まず、特定の保険に加入をしようと思っても、きちんと複数の保険会社に見積りを取るようにしましょう。

いったん加入をしてしまうと、ほかの保険に乗り換えるのは手続きも面倒になってしまうため、最初の段階でよく検討しておくことが大切です。

保険はどれも同じように感じていても、細かな部分を見ていけば保障内容や契約期間などの違いがあります。複数の会社から見積りを取って、比較してみることを心がけましょう。

受け取り時の税務と出口の想定も押さえる

十分に検討しないまま加入をしてしまうと、いざ保険金を受け取るときに税務上の処理に困ってしまう可能性があります。

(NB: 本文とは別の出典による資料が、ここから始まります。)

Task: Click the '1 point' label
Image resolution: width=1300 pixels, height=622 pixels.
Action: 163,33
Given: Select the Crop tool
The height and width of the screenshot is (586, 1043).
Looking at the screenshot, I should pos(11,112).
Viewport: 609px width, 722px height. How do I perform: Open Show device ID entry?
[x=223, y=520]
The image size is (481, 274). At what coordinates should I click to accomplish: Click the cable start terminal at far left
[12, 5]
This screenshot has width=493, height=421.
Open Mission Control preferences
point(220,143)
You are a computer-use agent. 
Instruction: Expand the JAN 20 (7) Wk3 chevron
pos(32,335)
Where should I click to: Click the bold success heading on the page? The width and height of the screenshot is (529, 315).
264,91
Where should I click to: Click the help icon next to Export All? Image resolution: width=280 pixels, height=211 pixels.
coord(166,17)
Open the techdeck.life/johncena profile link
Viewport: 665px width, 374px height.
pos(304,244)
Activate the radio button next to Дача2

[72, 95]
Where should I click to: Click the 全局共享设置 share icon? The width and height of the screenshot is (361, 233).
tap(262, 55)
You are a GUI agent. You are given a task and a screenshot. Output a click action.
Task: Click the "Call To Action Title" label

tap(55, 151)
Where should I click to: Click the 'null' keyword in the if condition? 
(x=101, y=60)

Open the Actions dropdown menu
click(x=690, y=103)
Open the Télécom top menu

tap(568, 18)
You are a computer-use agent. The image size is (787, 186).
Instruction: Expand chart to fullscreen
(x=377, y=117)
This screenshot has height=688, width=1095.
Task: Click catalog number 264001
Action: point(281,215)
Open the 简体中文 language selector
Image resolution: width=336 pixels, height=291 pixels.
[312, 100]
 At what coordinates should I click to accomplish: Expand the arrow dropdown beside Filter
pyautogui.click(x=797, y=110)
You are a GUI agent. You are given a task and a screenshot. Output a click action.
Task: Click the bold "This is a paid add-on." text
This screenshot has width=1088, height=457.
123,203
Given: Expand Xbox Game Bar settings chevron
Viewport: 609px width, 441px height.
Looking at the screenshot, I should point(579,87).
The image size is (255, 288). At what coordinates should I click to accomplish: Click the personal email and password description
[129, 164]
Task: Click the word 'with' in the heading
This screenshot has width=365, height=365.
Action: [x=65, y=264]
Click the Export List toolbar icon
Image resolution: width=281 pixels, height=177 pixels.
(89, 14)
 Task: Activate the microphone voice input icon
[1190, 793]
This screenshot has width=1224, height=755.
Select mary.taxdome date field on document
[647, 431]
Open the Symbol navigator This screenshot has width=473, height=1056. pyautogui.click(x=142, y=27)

解約返戻金は税務上、益金になり得るため、受け取り年度の税負担が増える場合があります。退職金などの支出時期に合わせるといった、出口戦略の想定もしておきましょう。

付帯サービスもチェックする

保険に加入するときには、付帯サービスについてもチェックをしておきましょう。保険会社によっては多くの加入者を募るために保険契約にさまざまなサービスをつけているのです。

付帯サービスとして代表的なものは、レジャー施設の割引や育児や介護などの無料相談、セカンドオピニオンサービスといったものがあります。

従業員のニーズに合わせて、どの保険会社の商品を選ぶのか参考にしてみることも大切です。

まとめ

福利厚生制度といってもさまざまなものがあります。

その中でも、養老保険や医療保険などを会社で契約し、退職金制度や医療費補助の充実を図るのは、従業員の将来を守る意思を明確に示せます。従業員だけではなく、その家族にとっても安心できる環境を提供できます。

企業にとっても税務効果などのメリットがあるため、ぜひ法人保険を導入し、社員のモチベーションアップにつなげましょう。